In fact, ERC fraud has become so rampant, likely surpassing $100 billion, that California Rep. Judy Chu (D-Monterey Park) and other lawmakers wrote legislation to rein in it in, which has passed the U.S. House. 

Another red flag during Chang’s direction of the charter school emerges in records of forgivable loans under the COVID-era Paycheck Protection Program (PPP) of 2020. The program was intended for small business, but Valley Charter Schools was among the entities that exploited the gray area in which charter schools operate, claiming to be private when it helps them acquire funds or skirt non-discrimination or transparency standards and public when it helps them deflect scrutiny for greed, malfeasance, or mismanagement. Records show Valley Charter Schools were forgiven $802,000 in PPP loans. 

Charter schools have been among the most aggressive and gluttonous in grabbing PPP money, sometimes putting it in savings or using it for executive bonuses, as reporting from USA Today has documented.

In 2011, Chang was the executive director of the pro-charter school L.A. Fund for Public Education, making $129,000 and working alongside then-Mayor Antonio Villaraigosa and former LAUSD Superintendent John Deasy, who left three years later under a cloud of gross mismanagement. Chang went on to direct Great Public Schools L.A. (GPSLA), a more overtly pro-privatization organization that in 2015 was implicated in the scheme by billionaire Eli Broad to wrest control of at least half of LAUSD schools for wealthy charter operators. 

When Chang left GPSLA, he bragged in a letter to friends about the “crucial role” he had in the L.A. school board elections in spring 2015 for pro-charter school candidates.

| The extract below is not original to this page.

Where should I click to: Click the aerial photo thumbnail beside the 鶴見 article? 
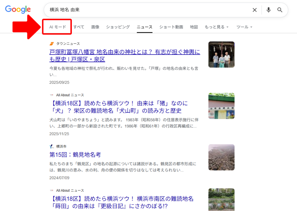pyautogui.click(x=221, y=157)
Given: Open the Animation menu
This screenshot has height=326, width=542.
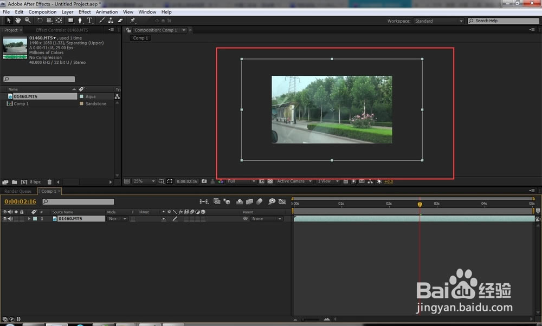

These included Ref Rodríguez, the treasurer of PUC Charter Schools, who eked out a narrow win over Bennett Kayser, whom Rodríguez mocked in campaign ads that ridiculed Kayser’s symptoms of Parkinson’s. Three years later, Rodriguez pled guilty for fraud in a scheme to launder charter-school money into that campaign and resigned the District 5 seat.

Disclosure records show that Chang is now leveraging his numerous charter-school connections, past and present, for campaign money. Not only has Chang received maximum contributions from Bill Bloomfield, the wealthy donor and former Republican now living in Utah who has bankrolled charter schools’ political candidates in L.A. for a decade. Bloomfield is also the largest donor to a pro-Chang independent expenditure campaign, having given the lion’s share of the $924,000 to that entity, thus avoiding contribution limits.  

Chang himself has donated to the campaigns of politicians involved in trying to siphon away LAUSD resources from classrooms to pro-charter organizations. These include former School Board Member Monica García and disgraced former Councilmember Jose Huizar, who will report to prison Aug. 30 after being sentenced to 13 years following his guilty plea on racketeering and corruption charges.  

In the primary, Chang collected just 29 percent of the vote against Board Vice President Schmerelson, who earned 45 percent, with three other challengers splitting the rest. As in 2020, that may set the stage for a nasty top-two runoff, with smears against the incumbent lobbed by independent spenders who want a crony for charter schools in the seat and a win at any cost. Chang’s background indicates he may be a willing foot soldier in that battle plan.  

(Hans Johnson is a longtime leader for LGBTQ+ human rights, environmental justice, and public education. His columns appear in national news outlets including USA Today and in top daily news outlets of more than 20 states. A resident of Eagle Rock, he is also president of East Area Progressive Democrats (EAPD), the largest grassroots Democratic club in California, with more than 1,100 members.)